How do i 'professionally' store small data in python? [duplicate]

How do i 'professionally' store small data in python? [duplicate] - python

I need to store basic data of customer's and cars that they bought and payment schedule of these cars. These data come from GUI, written in Python. I don't have enough experience to use a database system like sql, so I want to store my data in a file as plain text. And it doesn't have to be online.
To be able to search and filter them, first I convert my data (lists of lists) to the string then when I need the data re-convert to the regular Python list syntax. I know it is a very brute-force way, but is it safe to do like that or can you advice me to another way?

It is never safe to save your database in a text format (or using pickle or whatever). There is a risk that problems while saving the data may cause corruption. Not to mention risks with your data being stolen.
As your dataset grows there may be a performance hit.
have a look at sqlite (or sqlite3) which is small and easier to manage than mysql. Unless you have a very small dataset that will fit in a text file.
P/S: btw, using berkeley db in python is simple, and you don't have to learn all the DB things, just import bsddb

The answer to use pickle is good, but I personally prefer shelve. It allows you to keep variables in the same state they were in between launches and I find it easier to use than pickle directly. http://docs.python.org/library/shelve.html

I agree with the others that serious and important data would be more secure in some type of light database but can also feel sympathy for the wish to keep things simple and transparent.
So, instead of inventing your own text-based data-format I would suggest you use YAML
The format is human-readable for example:
List of things:
- Alice
- Bob
- Evan
You load the file like this:
>>> import yaml
>>> file = open('test.yaml', 'r')
>>> list = yaml.load(file)
And list will look like this:
{'List of things': ['Alice', 'Bob', 'Evan']}
Of course you can do the reverse too and save data into YAML, the docs will help you with that.
At least another alternative to consider :)

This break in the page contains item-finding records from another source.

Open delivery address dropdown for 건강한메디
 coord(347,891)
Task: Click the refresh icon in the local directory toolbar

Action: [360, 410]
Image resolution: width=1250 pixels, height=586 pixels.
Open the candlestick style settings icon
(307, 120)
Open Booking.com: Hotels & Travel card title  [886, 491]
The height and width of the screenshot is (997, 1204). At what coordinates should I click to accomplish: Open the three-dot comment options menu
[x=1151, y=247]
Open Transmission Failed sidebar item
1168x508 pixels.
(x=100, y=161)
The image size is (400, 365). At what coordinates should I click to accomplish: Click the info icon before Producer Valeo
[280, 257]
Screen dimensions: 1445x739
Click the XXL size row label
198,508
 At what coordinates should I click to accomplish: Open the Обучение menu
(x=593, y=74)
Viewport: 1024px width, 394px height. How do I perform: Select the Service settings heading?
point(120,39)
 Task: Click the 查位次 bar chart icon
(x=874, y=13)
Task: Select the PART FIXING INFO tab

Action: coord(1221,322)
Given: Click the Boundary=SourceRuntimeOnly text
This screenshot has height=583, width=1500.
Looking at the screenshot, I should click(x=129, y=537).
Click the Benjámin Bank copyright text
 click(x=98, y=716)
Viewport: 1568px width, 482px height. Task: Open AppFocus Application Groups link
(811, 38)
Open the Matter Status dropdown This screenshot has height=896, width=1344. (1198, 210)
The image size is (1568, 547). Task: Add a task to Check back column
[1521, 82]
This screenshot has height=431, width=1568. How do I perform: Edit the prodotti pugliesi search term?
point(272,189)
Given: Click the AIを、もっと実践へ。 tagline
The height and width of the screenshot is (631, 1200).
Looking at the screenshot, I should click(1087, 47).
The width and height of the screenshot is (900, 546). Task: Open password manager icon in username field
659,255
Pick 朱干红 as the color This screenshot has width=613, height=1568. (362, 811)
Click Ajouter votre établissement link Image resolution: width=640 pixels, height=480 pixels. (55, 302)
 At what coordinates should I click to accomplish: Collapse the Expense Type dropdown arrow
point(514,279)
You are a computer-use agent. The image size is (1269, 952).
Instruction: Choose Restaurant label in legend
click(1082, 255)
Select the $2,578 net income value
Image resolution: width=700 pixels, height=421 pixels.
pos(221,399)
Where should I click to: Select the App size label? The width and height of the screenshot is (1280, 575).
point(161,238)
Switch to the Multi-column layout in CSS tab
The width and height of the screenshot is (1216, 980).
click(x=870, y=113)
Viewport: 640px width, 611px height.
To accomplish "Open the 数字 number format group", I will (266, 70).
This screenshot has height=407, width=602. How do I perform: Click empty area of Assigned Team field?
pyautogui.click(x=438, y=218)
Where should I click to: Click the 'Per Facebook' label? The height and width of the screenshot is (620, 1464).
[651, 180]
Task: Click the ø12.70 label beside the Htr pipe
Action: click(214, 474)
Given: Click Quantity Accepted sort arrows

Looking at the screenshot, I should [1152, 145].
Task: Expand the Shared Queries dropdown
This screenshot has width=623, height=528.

very simple and basic - (more # http://pastebin.com/A12w9SVd)
import json, os
db_name = 'udb.db'
def check_db(name = db_name):
if not os.path.isfile(name):
print 'no db\ncreating..'
udb = open(db_name,'w')
udb.close()
def read_db():
try:
udb = open(db_name, "r")
except:
check_db()
read_db()
try:
dicT = json.load(udb)
udb.close()
return dicT
except:
return {}
def update_db(newdata):
data = read_db()
wdb = dict(data.items() + newdata.items())
udb = open(db_name, 'w')
json.dump(wdb, udb)
udb.close()
using:
def adduser():
print 'add user:'
name = raw_input('name > ')
password = raw_input('password > ')
update_db({name:password})

You can use this lib to write an object into a file http://docs.python.org/library/pickle.html

Writing data in a file isn't a safe way for datastorage. Better use a simple database libary like sqlalchemy. It is a ORM for easy database usage...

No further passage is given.